Wilshaw, ex chief inspector of Ofsted also claimed Europe’s largest Jewish secondary has already been improved in a matter of weeks, following the shock resignation of headteacher Rachel Fink at the end of May.

But it is understood that senior figures within Brent Council have reacted with “outrage” at the interim headteacher’s claims.

Sources within the local authority point to the 2016 Ofsted report into JFS, that was published during Wilshaw’s stint as chief executive with the official education inspectors.

They pointed to the fact that the 2016 report described safeguarding at JFS as “effective” and added that pupils “knew where to seek help” if needed.

They same sources also insisted it has been Brent who had intervened “very recently” to ask Ofsted to look at the school over safeguarding concerns.

One source added: “It is laughable to read Michael Wilshaw suggesting he has managed to turn a school around in a matter of weeks.

“Senior figures at Brent are meeting to decided how to respond to his comments, but the feeling is there are far bigger issues at stake here that Mr Wilshaw.”

Speaking to Jewish News, Wilshaw, who was chief inspector of Ofsted from 2012-16, identified the key issue as being a poor “culture and behaviour”, which was linked to safeguarding of students.

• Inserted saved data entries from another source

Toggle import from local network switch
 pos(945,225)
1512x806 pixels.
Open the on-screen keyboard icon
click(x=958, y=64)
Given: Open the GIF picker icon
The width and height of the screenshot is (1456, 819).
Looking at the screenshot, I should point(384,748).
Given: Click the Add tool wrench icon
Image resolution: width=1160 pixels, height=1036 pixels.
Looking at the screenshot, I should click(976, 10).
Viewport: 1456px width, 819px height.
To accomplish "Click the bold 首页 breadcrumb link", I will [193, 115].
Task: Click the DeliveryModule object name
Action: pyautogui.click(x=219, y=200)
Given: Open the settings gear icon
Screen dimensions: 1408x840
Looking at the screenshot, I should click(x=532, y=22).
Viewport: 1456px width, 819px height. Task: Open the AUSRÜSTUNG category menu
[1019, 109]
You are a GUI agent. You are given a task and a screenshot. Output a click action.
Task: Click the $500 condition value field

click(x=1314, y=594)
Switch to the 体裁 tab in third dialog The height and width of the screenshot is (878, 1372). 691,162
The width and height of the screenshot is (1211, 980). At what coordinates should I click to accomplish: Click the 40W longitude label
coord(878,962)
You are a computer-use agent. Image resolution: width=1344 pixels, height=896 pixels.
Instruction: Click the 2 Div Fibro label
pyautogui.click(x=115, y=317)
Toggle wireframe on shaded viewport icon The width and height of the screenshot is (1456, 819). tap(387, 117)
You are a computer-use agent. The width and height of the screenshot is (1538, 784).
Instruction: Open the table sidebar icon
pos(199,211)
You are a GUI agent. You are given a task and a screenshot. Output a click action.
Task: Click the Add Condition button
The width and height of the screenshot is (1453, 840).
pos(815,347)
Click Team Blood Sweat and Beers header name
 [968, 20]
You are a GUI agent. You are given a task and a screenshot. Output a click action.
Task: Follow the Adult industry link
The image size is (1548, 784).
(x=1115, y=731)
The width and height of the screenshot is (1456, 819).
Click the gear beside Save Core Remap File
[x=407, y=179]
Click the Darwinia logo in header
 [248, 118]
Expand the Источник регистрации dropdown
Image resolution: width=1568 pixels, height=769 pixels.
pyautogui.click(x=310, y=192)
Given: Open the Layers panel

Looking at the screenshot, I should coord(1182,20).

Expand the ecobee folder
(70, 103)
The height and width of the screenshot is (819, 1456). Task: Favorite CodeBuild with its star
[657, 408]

Saying the school’s culture has already been “transformed”, he insisted he was “not being arrogant and boastful”, but that “the corridors are calmer, the classrooms calmer, teachers are teaching, children are learning. And we’ve set up all sorts of systems in the school to improve the quality of our behaviour around around the place.”

Wilshaw also hit out at the local authority, Brent Council, for having “failed” to identify safeguarding concerns.

He said: “When they knew there were issues around safeguarding and mental health issues, they should have been in here monitoring the situation – well before Ofsted. The local council has failed this school, there is no question about that in my mind.”